**Your assignment:**
Lines with the string "computer" are to be identified in the listing and copied.

=== Section Start ===

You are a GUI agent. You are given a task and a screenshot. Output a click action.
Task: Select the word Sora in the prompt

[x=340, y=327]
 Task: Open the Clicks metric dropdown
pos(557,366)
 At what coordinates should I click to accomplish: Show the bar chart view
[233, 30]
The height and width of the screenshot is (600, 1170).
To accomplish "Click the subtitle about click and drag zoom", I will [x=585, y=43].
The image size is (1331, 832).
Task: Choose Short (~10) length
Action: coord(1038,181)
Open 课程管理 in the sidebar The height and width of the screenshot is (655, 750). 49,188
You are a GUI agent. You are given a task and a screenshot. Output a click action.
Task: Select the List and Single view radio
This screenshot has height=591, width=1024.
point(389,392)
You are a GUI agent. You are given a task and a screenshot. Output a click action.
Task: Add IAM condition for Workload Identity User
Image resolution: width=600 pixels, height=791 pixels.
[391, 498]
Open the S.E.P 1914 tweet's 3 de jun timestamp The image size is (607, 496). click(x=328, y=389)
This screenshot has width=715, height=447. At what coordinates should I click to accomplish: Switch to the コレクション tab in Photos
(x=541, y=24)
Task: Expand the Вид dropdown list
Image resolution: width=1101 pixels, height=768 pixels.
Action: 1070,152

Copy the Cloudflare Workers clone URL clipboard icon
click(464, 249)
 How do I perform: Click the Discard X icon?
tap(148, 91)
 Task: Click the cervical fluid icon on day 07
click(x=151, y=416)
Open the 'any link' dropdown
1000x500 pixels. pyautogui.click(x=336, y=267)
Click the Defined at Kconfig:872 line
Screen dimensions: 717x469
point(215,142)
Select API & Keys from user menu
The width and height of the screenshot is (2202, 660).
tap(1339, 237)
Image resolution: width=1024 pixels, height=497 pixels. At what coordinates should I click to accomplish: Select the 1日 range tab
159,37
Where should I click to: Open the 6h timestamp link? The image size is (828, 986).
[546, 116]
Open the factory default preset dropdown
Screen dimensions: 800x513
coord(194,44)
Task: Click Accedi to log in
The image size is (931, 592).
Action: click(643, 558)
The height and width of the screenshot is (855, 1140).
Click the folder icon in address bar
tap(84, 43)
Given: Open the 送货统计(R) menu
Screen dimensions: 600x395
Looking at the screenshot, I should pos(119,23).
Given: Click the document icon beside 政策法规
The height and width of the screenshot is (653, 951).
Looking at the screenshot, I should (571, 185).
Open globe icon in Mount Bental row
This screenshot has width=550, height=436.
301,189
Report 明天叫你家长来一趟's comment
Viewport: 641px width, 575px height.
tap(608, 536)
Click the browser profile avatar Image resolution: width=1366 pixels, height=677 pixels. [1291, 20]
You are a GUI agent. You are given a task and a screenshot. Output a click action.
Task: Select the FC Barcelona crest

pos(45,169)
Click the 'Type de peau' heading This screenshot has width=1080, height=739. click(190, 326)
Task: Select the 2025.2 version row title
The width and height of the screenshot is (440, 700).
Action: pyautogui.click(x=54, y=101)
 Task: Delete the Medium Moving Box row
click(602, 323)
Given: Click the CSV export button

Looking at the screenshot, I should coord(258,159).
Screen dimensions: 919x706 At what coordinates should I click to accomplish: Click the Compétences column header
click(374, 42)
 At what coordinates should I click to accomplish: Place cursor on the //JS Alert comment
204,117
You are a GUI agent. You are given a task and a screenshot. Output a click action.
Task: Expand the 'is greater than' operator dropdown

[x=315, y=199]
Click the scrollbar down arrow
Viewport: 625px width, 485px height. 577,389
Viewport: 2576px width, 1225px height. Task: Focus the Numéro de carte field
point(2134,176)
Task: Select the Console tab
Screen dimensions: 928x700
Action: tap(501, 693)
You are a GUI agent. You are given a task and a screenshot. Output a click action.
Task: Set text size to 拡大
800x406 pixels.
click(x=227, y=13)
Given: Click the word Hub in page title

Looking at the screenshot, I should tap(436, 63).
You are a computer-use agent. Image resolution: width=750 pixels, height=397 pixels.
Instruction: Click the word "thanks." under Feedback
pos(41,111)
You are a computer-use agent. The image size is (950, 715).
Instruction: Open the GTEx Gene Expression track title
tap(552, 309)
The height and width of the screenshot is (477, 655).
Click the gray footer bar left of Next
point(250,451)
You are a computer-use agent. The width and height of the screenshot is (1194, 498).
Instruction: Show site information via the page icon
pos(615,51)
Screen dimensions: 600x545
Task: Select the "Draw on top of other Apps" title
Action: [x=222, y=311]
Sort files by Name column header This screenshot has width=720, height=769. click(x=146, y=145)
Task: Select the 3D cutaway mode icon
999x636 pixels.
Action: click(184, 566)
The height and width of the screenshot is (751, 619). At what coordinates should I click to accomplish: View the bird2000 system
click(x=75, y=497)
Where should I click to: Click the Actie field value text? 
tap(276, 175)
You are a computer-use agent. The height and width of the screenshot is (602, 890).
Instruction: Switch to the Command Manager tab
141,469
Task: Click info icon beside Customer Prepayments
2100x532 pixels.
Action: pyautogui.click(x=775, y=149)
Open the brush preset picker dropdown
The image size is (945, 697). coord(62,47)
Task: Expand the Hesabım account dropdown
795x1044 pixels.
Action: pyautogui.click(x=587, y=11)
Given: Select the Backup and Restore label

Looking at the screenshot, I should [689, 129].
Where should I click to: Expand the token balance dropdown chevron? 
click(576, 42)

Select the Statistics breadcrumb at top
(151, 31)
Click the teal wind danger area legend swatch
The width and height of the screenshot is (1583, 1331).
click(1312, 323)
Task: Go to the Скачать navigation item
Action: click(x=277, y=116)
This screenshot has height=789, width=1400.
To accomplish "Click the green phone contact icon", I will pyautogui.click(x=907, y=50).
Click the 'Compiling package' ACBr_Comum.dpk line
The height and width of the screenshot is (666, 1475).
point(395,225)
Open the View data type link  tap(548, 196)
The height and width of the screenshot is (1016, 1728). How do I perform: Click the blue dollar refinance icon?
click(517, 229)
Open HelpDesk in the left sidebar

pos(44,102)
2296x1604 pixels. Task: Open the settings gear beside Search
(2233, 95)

=== Section End ===

**Exercise response:**
You are a computer-use agent. Image resolution: width=750 pixels, height=397 pixels.
You are a computer-use agent. The image size is (950, 715).
You are a computer-use agent. The width and height of the screenshot is (1194, 498).
You are a computer-use agent. The height and width of the screenshot is (602, 890).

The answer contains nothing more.